Maximize the impact of your marketing efforts by following these steps and tips for effective campaign management.

By Alexandria Hewko  •   February 9, 2024  •   7 min read

While advertising efforts have existed in principle since the dawn of time, the role of a dedicated marketing campaign manager is relatively new. Campaign managers are responsible for staying on top of the latest trends and tactics that will appeal to their audience—all hoping to drive higher revenue or awareness. Discover how to be a more effective marketing campaign manager with these strategies and tips below.

What is campaign management?

Campaign management refers to the process of organizing activities to advertise a new product or concept to a target audience. The campaign manager is the person who coordinates all of the activities and ensures the efforts are aligned, executed on time, and reported on regularly. 

Here are three reasons campaign management is important:

  1. Draws in fresh clientele: Using detailed data and figures, marketing campaign managers can hone their marketing messaging to target new potential customers likely to use the product more effectively. 
  2. Enhances sales figures: Effective marketing campaigns can speed up the sales process and offer more detailed reporting on sales data. 
  3. Introduces new products and features: Well-managed campaigns are the perfect opportunity to announce launches for products or updates that existing or new customers may be interested in purchasing.

Focus on the right things for your campaign

Managing all the to-dos across your many meetings and campaigns can be overwhelming. With Fellow, you can assign, visualize, and prioritize all your meeting to-dos in one place and sync them across your campaign workflow.
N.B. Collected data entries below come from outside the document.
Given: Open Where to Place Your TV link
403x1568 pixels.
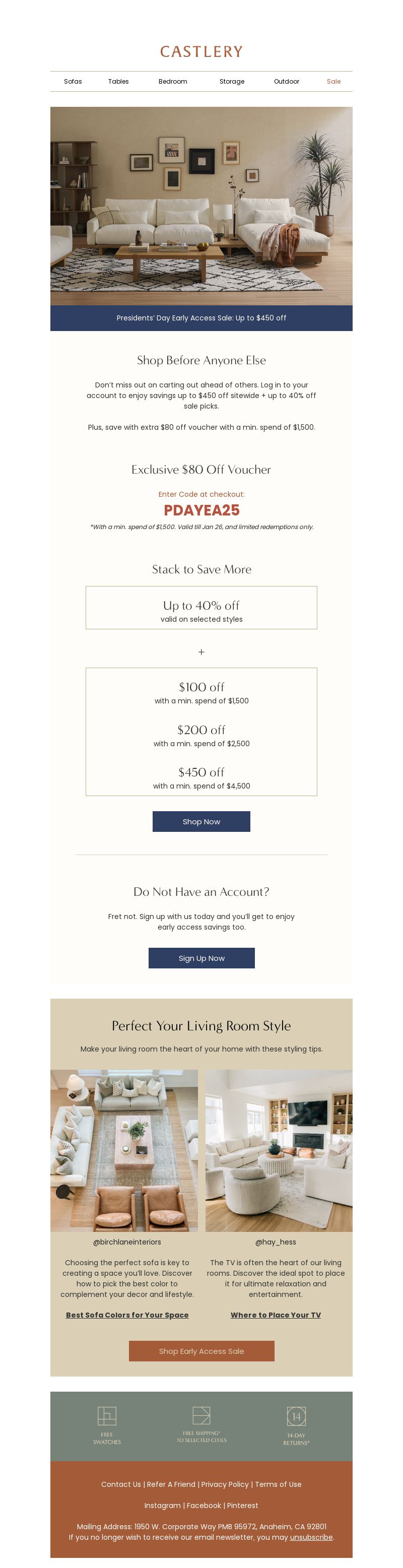Looking at the screenshot, I should click(x=276, y=1315).
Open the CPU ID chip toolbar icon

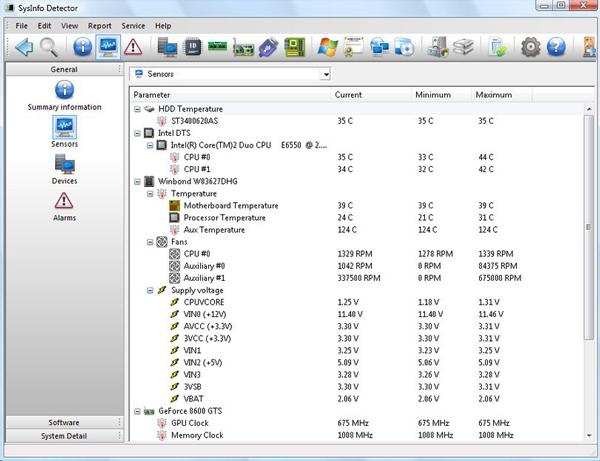[193, 47]
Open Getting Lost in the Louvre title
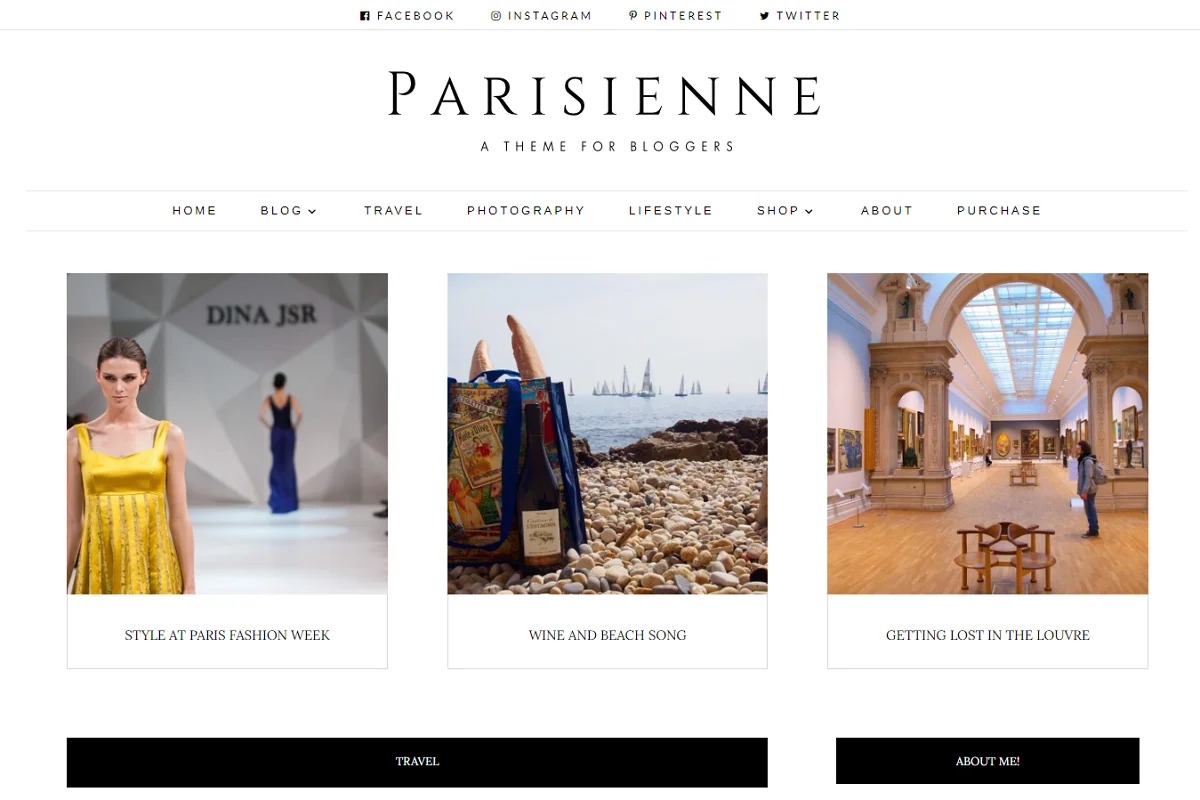 (x=988, y=635)
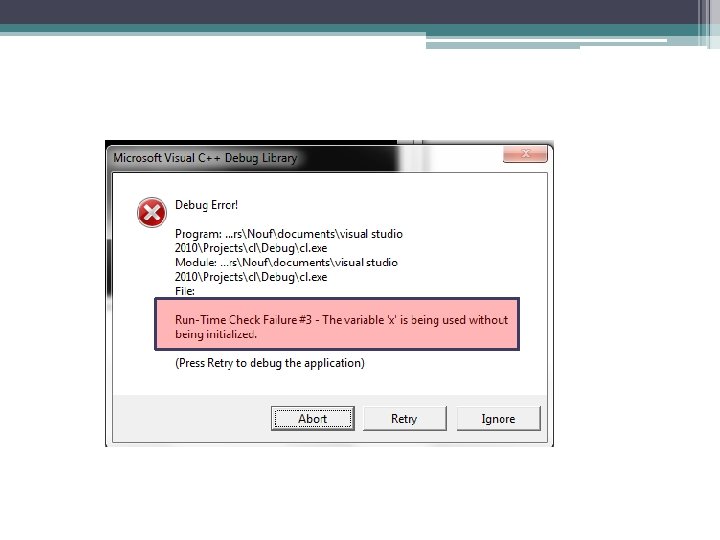Close the Debug Library dialog
Screen dimensions: 720x540
525,154
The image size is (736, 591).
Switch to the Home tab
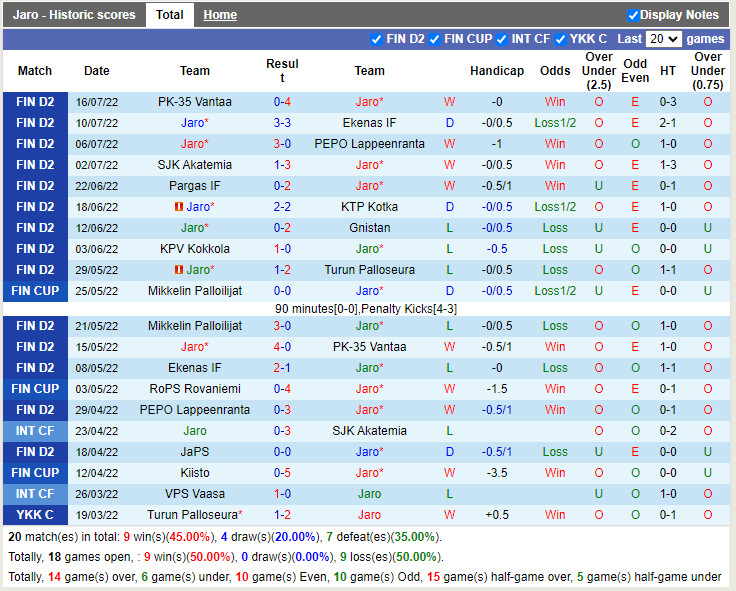pyautogui.click(x=220, y=15)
Types of marketing campaigns

  1. Product marketing campaigns are crucial for sharing updates about new features or products so your customers and prospects can start to purchase and use them. This type of campaign can also signal industry leadership to product competitors.
  2. Email marketing campaigns are often an ongoing effort to keep audiences engaged in learning about the brand or product. It’s ideal to segment email sequences by industry, sales funnel stage, demographic, or product use case, for example.
  3. Brand development marketing campaigns help to position the brand name in a specific light. For example, if your company is undergoing a PR crisis, a brand development campaign can mitigate any negative perceptions the public may have about the brand. 
  4. Content marketing campaigns are focused on creating assets like blogs or whitepapers to inform the target audience about the product or industry niche. This content can be shared on your company’s profile or in industry news.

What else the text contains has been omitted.